As plantas são capazes, à medida que crescem, de mudar sua forma física alterando seus padrões de crescimento e fisiologia em resposta às condições ambientais. Compreender totalmente os efeitos do ambiente na forma da planta é complicado, porque muitas vezes há mudanças em várias características, levando a respostas que interagem umas com as outras de maneiras complexas. Um exemplo importante disso está nas plantas reações ao sombreamento por um dossel superior, que compreende tanto uma redução na radiação fotossinteticamente ativa (PAR) quanto uma redução na proporção de luz vermelha para vermelha distante (R: FR). Esses dois fatores ocorrem simultaneamente, mas em magnitudes diferentes, dependendo do grau de sombreamento, e provocam diferentes respostas nas plantas. De um modo geral, o PAR reduzido leva a mudanças na fotossíntese e na respiração da folha, enquanto o R:FR reduzido leva a alterações na arquitetura da planta, embora até agora tenha sido difícil analisar esses fenômenos separadamente para entendê-los completamente.

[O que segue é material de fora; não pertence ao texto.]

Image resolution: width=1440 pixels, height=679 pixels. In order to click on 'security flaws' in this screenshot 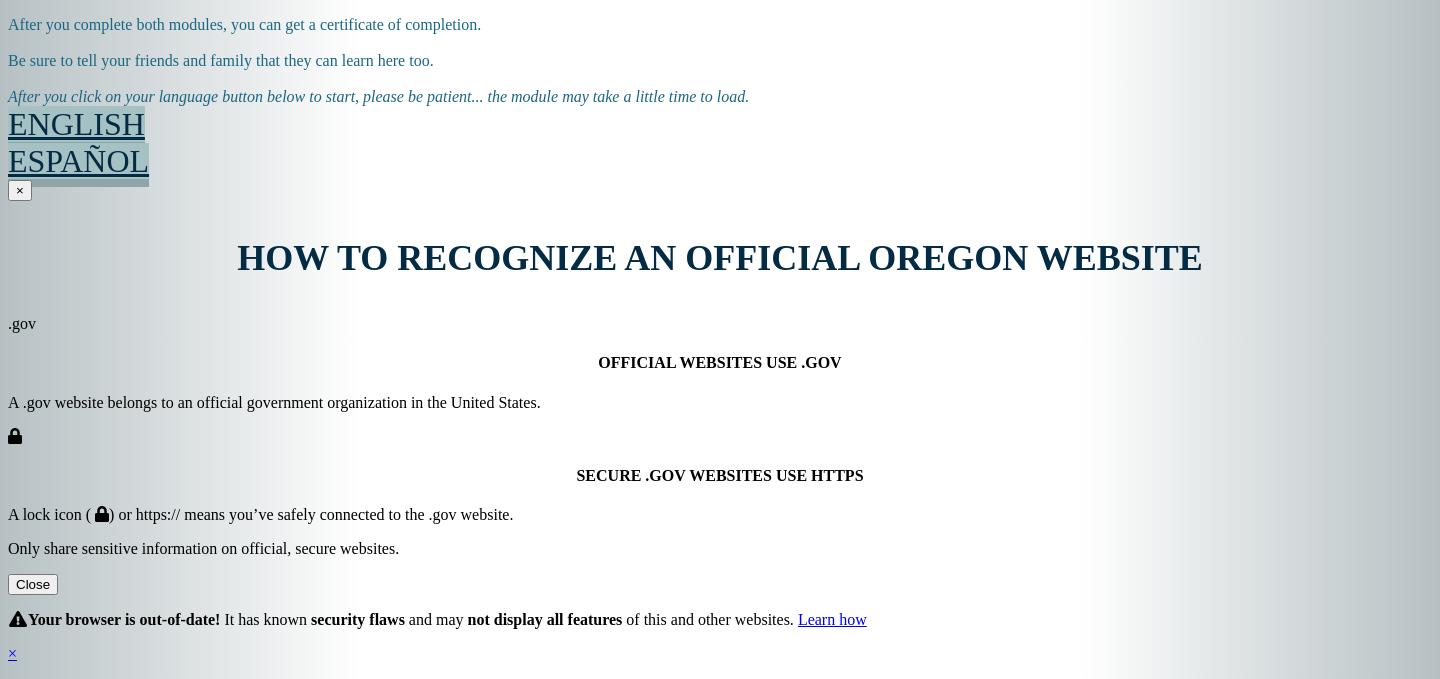, I will do `click(357, 618)`.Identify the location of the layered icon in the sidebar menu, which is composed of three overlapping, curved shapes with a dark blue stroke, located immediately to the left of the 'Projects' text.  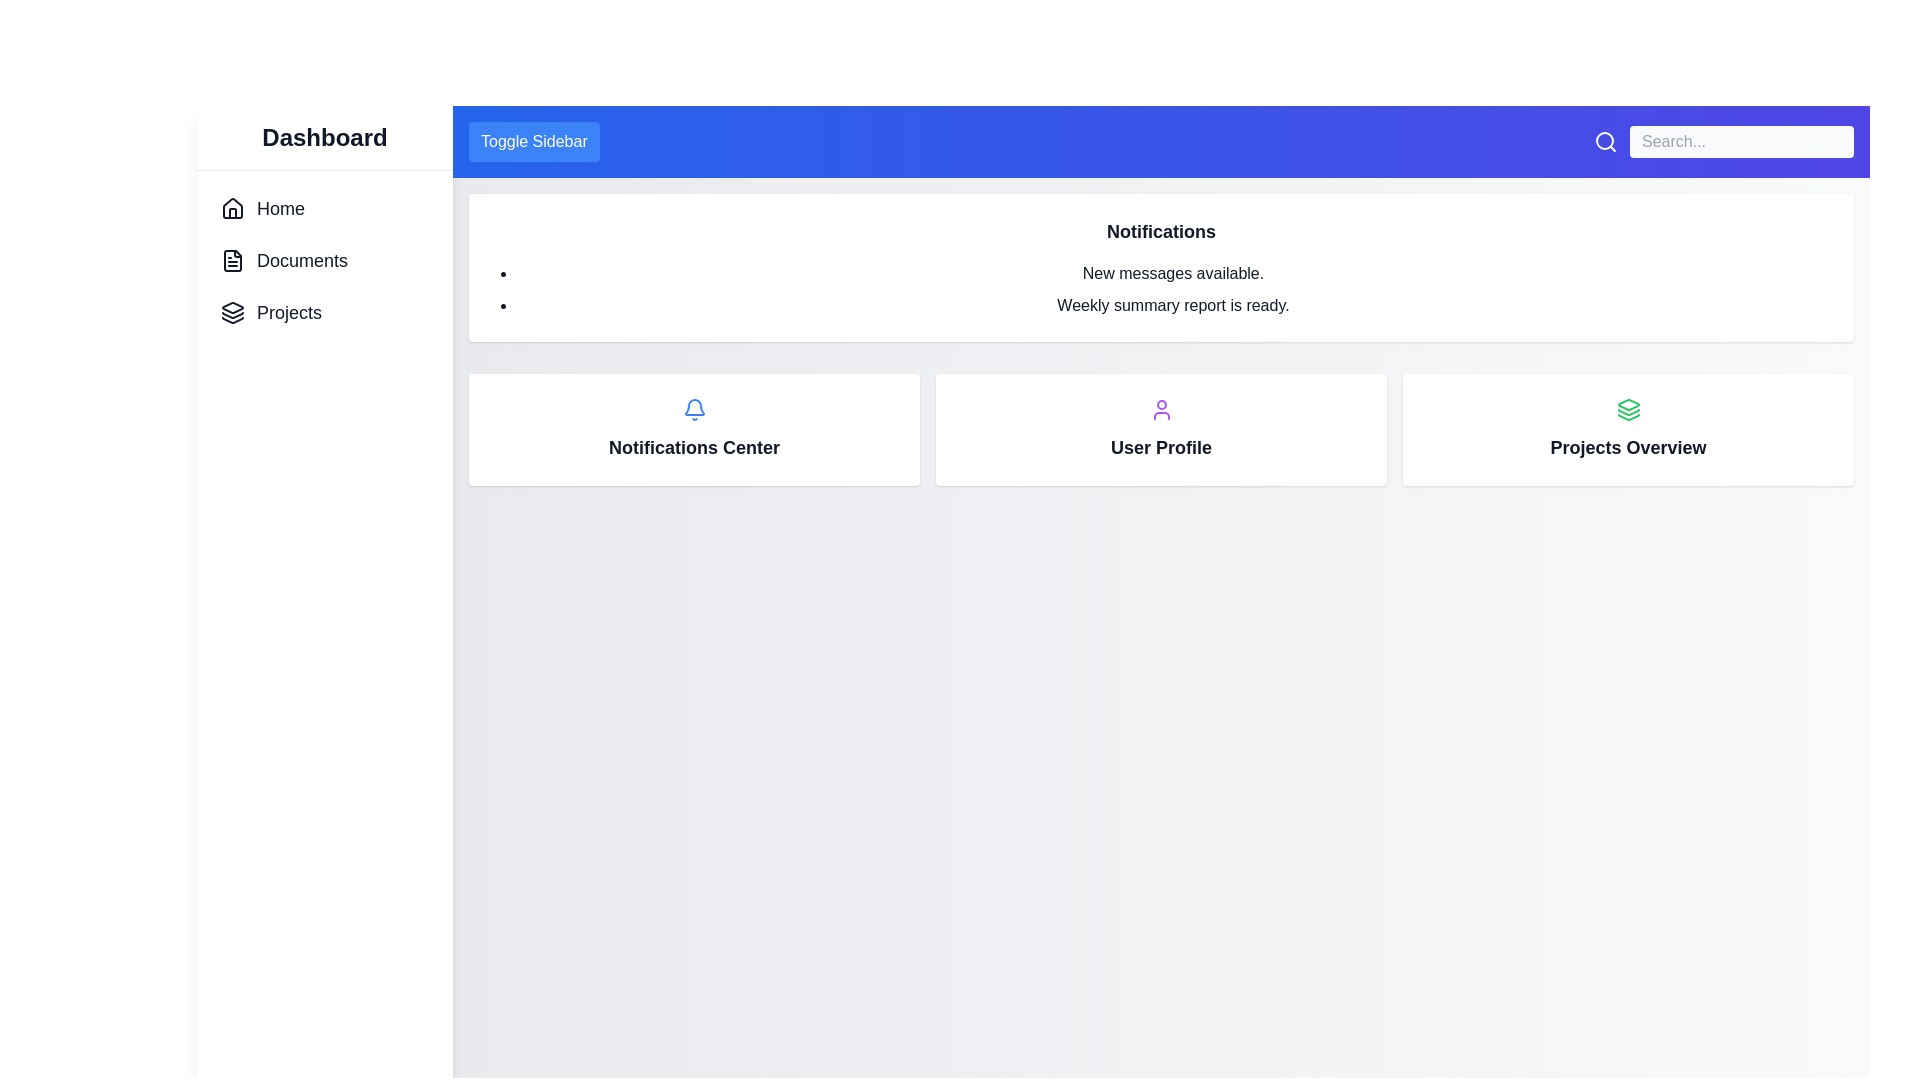
(233, 312).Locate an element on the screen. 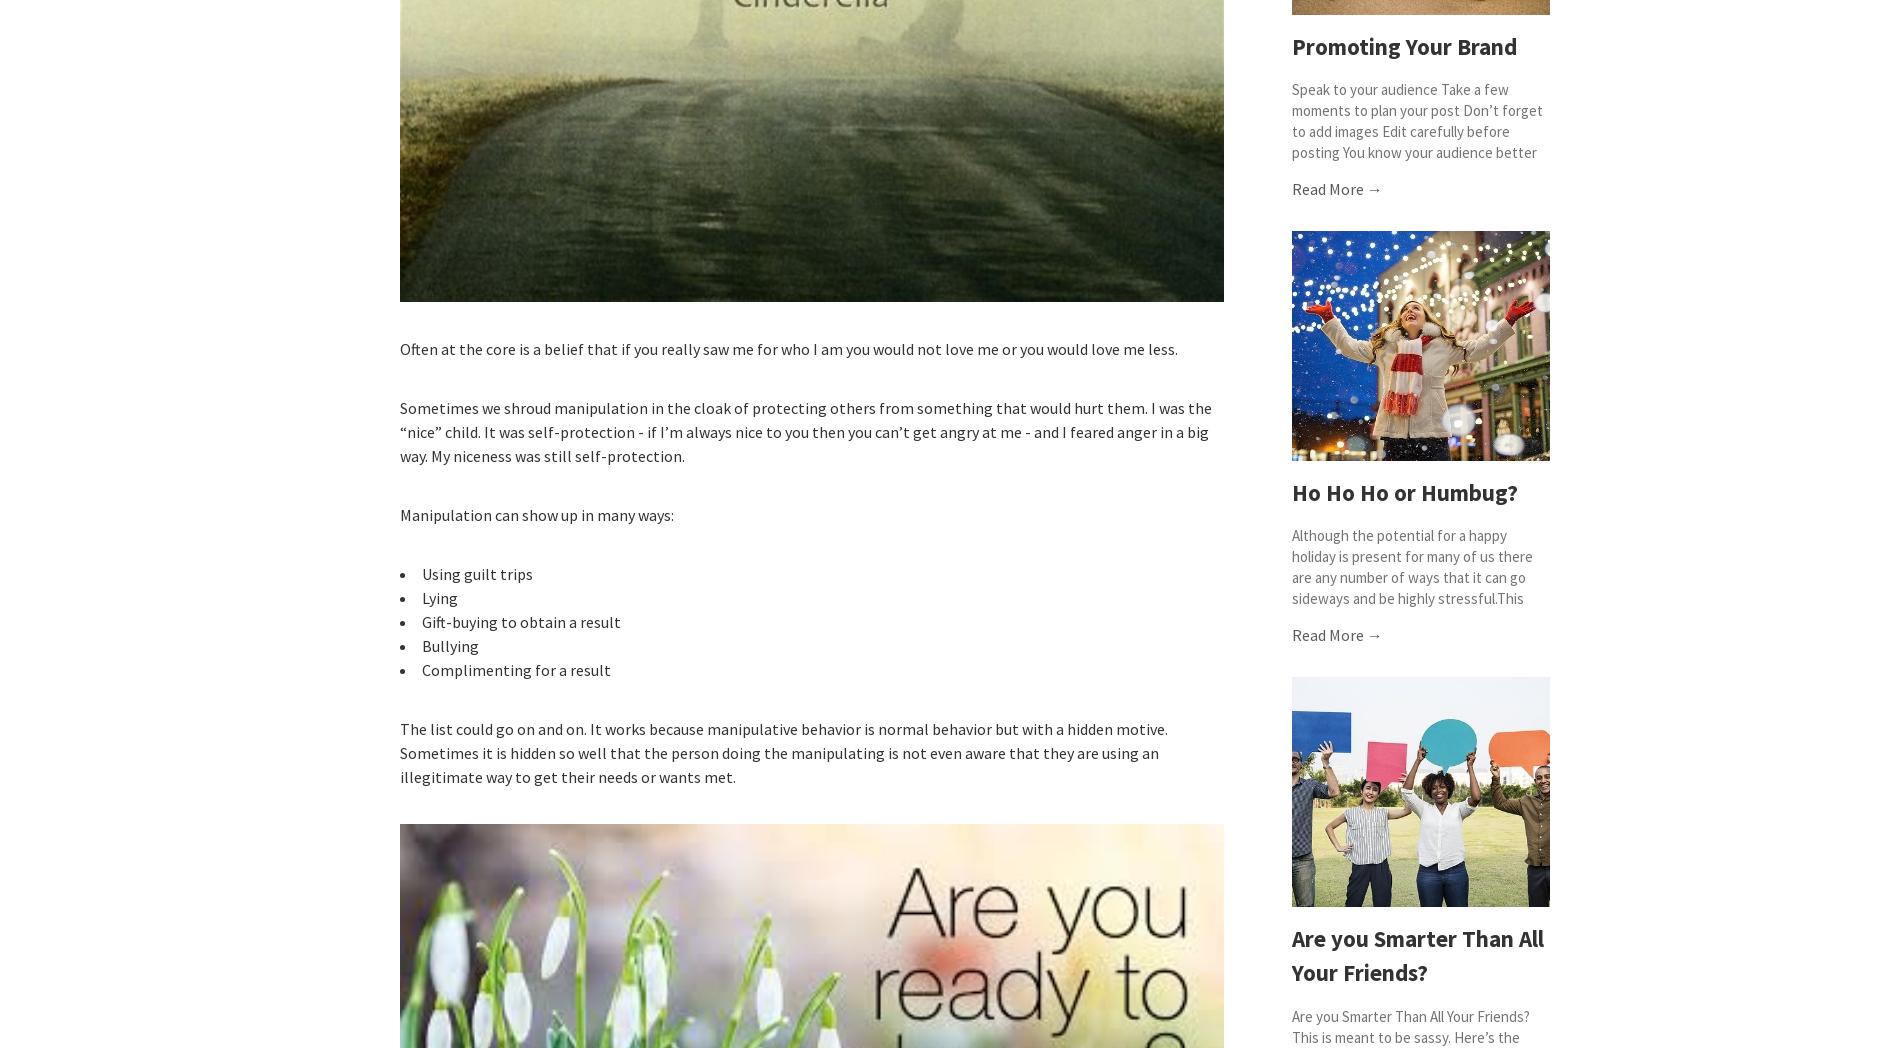 This screenshot has width=1900, height=1048. 'Often at the core is a belief that if you really saw me for who I am you would not love me or you would love me less.' is located at coordinates (788, 348).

Em recente artigo publicado em Annals of Botany, Ningyi Zhang e colegas tentaram modelar e quantificar separadamente as reações de rosas perenes lenhosas ao sombreamento do dossel. Os pesquisadores primeiro conduziram um experimento em estufa com diferentes tratamentos de luz e, em seguida, usaram isso como base para a criação de um modelo estrutural funcional da planta com o qual as respostas de sombreamento poderiam ser avaliadas individualmente.

Imagem: canva.

Sob sombreamento leve do dossel, a resposta ao R:FR reduzido teve o maior efeito, enquanto sob sombreamento mais pesado, as respostas ao PAR reduzido tornaram-se dominantes. A modelagem revelou que a reação geral de sombreamento não era simplesmente a soma dessas duas partes, sugerindo interações entre componentes individuais da resposta da planta, um equilíbrio que mudava com o grau de sombreamento. “Nos estágios iniciais do desenvolvimento do dossel, as plantas podem experimentar imediatamente reduções significativas em R: FR quando as reduções no PAR ainda estão ausentes ou são relativamente pequenas”, escrevem os autores. “Portanto, R:FR baixo é amplamente considerado como um sinal de alerta precoce para as plantas em relação à proximidade de vizinhos, e as respostas subsequentes para evitar a sombra são consideradas para melhorar o desempenho da planta, evitando que as plantas fiquem sombreadas.”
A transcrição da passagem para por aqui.